Begabungsförderung aller fördern

Am Elsensee‑Gymnasium werden alle Schülerinnen und Schüler gefördert. Auch nicht als begabt Ausgewiesene kommen in die Beratungsstunde im Kompetenzzentrum. Auch sie nehmen an unterschiedlichen speziellen Angeboten teil. Manchmal sind sie einseitig interessiert. Dann werden sie ihren Stärken entsprechend gefördert. Oder sie werden darin unterstützt ihre Schwächen auszugleichen. Das kann zum Beispiel in der Vorbereitung auf den "Jugend forscht"-Wettbewerb geschehen, wenn sie naturwissenschaftlich denken können, aber Schwierigkeiten haben, Texte oder Erkenntnisse zu formulieren.
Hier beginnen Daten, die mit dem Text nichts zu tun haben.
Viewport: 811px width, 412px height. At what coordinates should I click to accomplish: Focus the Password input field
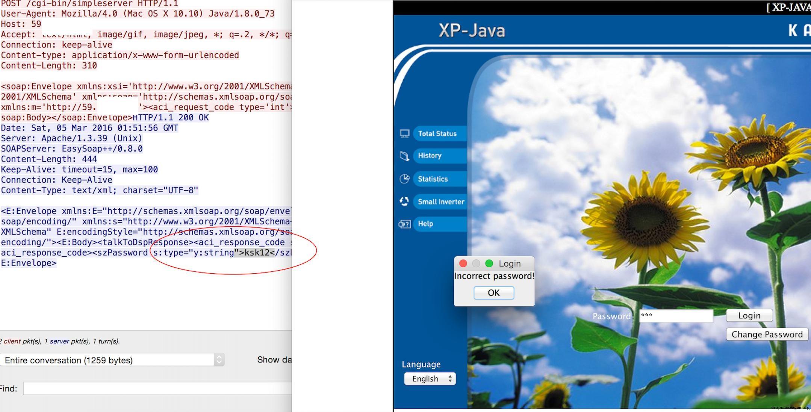tap(676, 316)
Wie ERKENNEN wir gemeinsam förderungswürdige Begabungen?

Zunächst wird auf die Enrichment-Liste von der Grundschule zurückgegriffen. Darin sind alle diejenigen Schüler und Schülerinnen enthalten, die schon vor Eintritt ins Gymnasium für das Enrichment-Programm Schleswig-Holsteins nominiert waren und dort die Möglichkeit hatten außerschulische Kurse zusammen mit anderen besonders Begabten zu besuchen. Diese Listen bilden den Grundstock der förderungswürdigen Schüler und Schülerinnen am Elsensee‑Gymnasium, neue Schüler werden aufgenommen und an die Verwaltung des Enrichment-Verbundes weitergeleitet. Auch bei der Anmeldung zum Elsensee‑Gymnasium wird erfragt, ob der Schüler oder die Schülerin am Enrichment-Programm registriert ist. In Zukunft soll auch nach dem Vorliegen eines Intelligenztests gefragt werden. Schon nach dem ersten halben Jahr am Elsensee-Gymnsium wird in den Klassenkonferenzen der fünften Klassen diskutiert, ob weitere Schüler und Schülerinnen für das Enrichment-Programm nominiert werden und ob sie für den Kurs Übergang schaffen angemeldet werden sollten. Dies wird auf den ersten Konferenzen unter Beteiligung des gesamten Klassenkollegiums ausführlich thematisiert. Weiterhin wurden verschiedene Diagnose-Instrumente für den schulischen Gebrauch erprobt (Hamburger Bildungsserver, EBS, Huser). Aus den vorhandenen Angeboten wurde das Diagnose-Instrument nach Huser präferiert und nun dessen Einsetzung erprobt. Alle Lehrer, die möglicherweise einen besonders Begabten in ihrer Klasse vermuten, sich aber nicht sicher sind, wird dieser Diagnosebogen empfohlen. Er hilft Schüler und Schülerinnen in ihren unterschiedlichen Begabungsprofilen wahrzunehmen. Er ist auch dazu gedacht, dass ein ganzes Klassenkollegium ihn nutzt, um über Fördermaßnahmen bestimmter Schüler oder Schülerinnen zu diskutieren. Auch wenn die Diagnose einer vorliegenden Hochbegabung mit Hilfe von Intelligenztests nur von Fachleuten, also von Psychologen oder von Sonderpädagogen vorgenommen werden kann, so muss dennoch im schulischen Alltag ein Weg gefunden werden, auf mögliche besonders Begabte aufmerksam zu werden. Bei manchen ‚verfestigten‘ Underachievern geben manchmal wenige Merkmale Hinweise auf das Vorliegen einer besonderen Begabung.